Yeşil Sol Parti (YSP), 10-11 Eylül'de yapılan konferansın sonuç bildirgesini yayımladı. Bildirgede '3. yol' vurgusu tekrarlanırken "Otoriter faşizan gelişmelere esastan itiraz edenler ise bizleriz; iki hegemonik sınıf blokuna karşı çözüm siyasetini biz örgütleyeceğiz" denildi.

Kaynak: Haber Merkezi
YSP: İki hegemonik sınıf blokuna karşı çözüm siyasetini biz örgütleyeceğiz

Yeşil Sol Parti (YSP), önümüzdeki ay yapılan kurultay öncesi hafta sonu Ankara'da düzenlenen konferansların sonuç bildirgesini yayımladı. Bildirgede, YSP'nin kısa ve uzun vadeli hedeflerinden bahsedilirken üçüncü yol çağrısı tekrarlandı. 

YSP, din istismarına karşı özgürlükçü laikliği savunacağını belirtirken yazılı açıklamada, "Doğa Düşmanı İktidara, Sermayeye ve Felaketlerine Karşı Mücadele Edeceğiz" ve "Kadın Düşmanı Politikalara ve Cinsiyet Ayrımcılığına Karşı Özgürlüğümüz İçin Yürüyoruz" alt başlıkları yer aldı.

YSP'nin sonuç bildirgesinden öne çıkanlar şöyle:

"Otoriter faşizan gelişmelere esastan itiraz edenler ise bizleriz; iki hegemonik sınıf blokuna karşı çözüm siyasetini biz örgütleyeceğiz. Bugün bizlerin acil görevi otoriter, faşist rejimden kurtulup Demokratik Cumhuriyet’i inşa etmektir. İnşa sürecinde çözülmesi gereken en temel sorun Kürt meselesidir. Meselenin çözümü için inkâr, imha ve bastırma siyaseti yerine demokratik ve barışçı çözüm adımlarının atılması zorunludur. Bizler, Türkiye’deki halkların ortak çıkarları doğrultusunda, bütün toplumsal kesimlerin kaygılarını gidermeye ve demokratik çözüm ve barış konusunda üzerine düşenleri yapmaya hazırız. Çözümün siyaseti olan, yaşam biçimlerinin, kimliklerin özgürlüğünü sağlayacak, eşitsizlikleri ve adaletsizliği ortadan kaldıracak siyaset olan Üçüncü Yol’u halklarımızın geleceği için önemli bir seçenek olarak en güçlü şekilde inşa etmeye kararlıyız.

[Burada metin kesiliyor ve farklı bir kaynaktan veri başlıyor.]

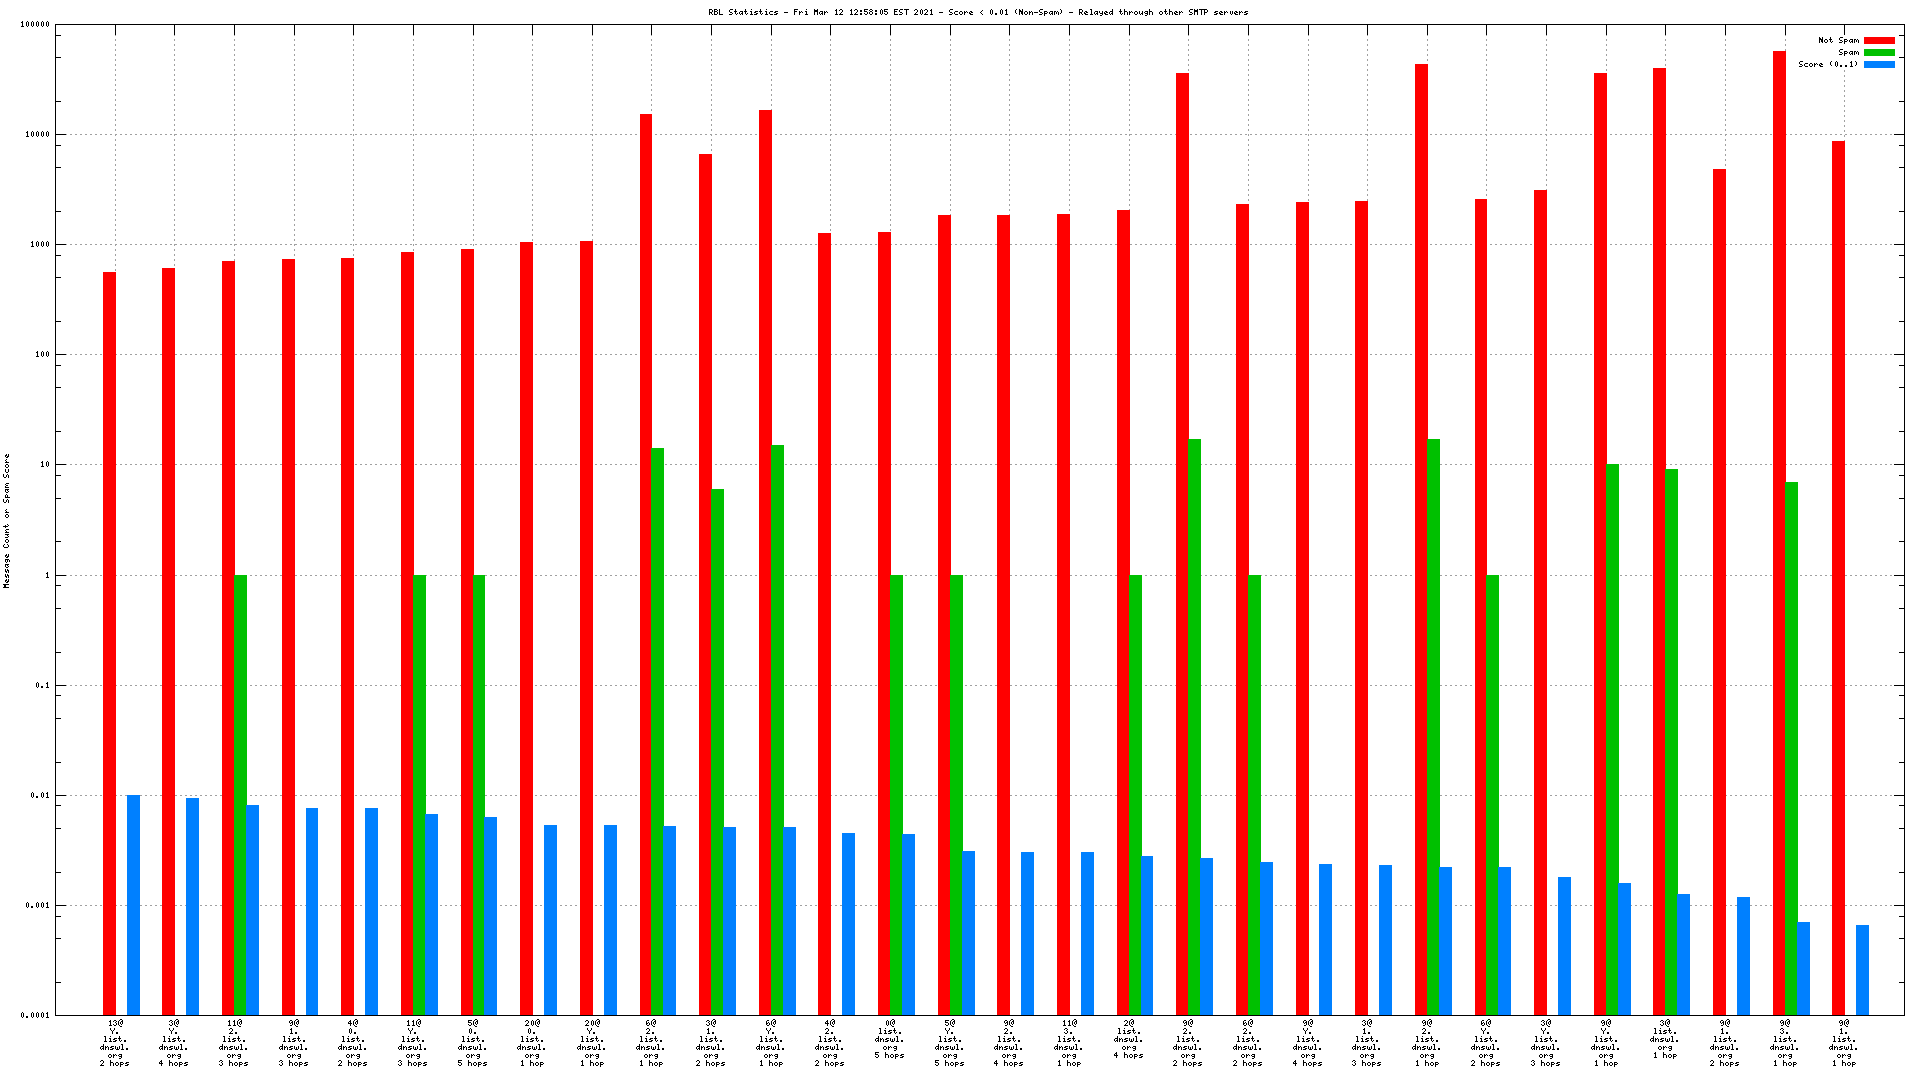Click the leftmost blue score bar
Viewport: 1920px width, 1080px height.
133,904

'EMEKÇİLERİN HAK ARAMA MÜCADELESİ BÜYÜYEREK SÜRÜYOR'

AKP döneminde işçilerin ve emekçilerin işsizleştirilmesi, güvencesizleştirilmesi ve mülksüzleştirilmesi sistemin ana karakteri haline getirilmiştir. Sermaye yanlısı iktidar, örgütlenen işçi direnişlerini kırmak için kolluk kuvvetini göndererek patronlar için ‘huzurlu çalışma alanları’ inşa etmeye devam etmektedir. Buna rağmen, emekçilerin hak arama mücadeleleri her yerde büyüyerek sürüyor.

Bu yolun mücadelesini vererek kadınlara yönelik işyerinde ve hanede uygulanan çifte baskı ve sömürüye karşı kadın örgütleri ile kolektif zeminleri birlikte güçlendireceğiz. Bu yolun mücadelesi ile aynı zamanda yoksullaştırmanın ve özel savaş politikalarının doğrudan sonucu olan madde bağımlılığına, çürümüşlüğe ve toplumsal yaşamdan koparılmaya esaslı bir yanıt olacağız. 

'ÖZGÜRLÜKÇÜ LAİKLİK ANLAYIŞI'

Önümüzdeki dönemde özgürlükçü laiklik anlayışının siyasal bir hat olarak benimsenmesi ve yaşam bulması başta Aleviler olmak üzere farklı inançlara sahip olanlara ve inanmayanlara karşı uygulanan sistematik baskıyı engelleyebilecek tek yoldur. Devletin bütün ideolojik aygıtlarının inanç-din odaklı baskıyı yeniden üretmesine esaslı bir itiraz anlamına gelen bu anlayış aynı zamanda Sünni inancı istismar eden kurucu devlet aklını da ortadan kaldırabilecek bir mücadele zeminidir."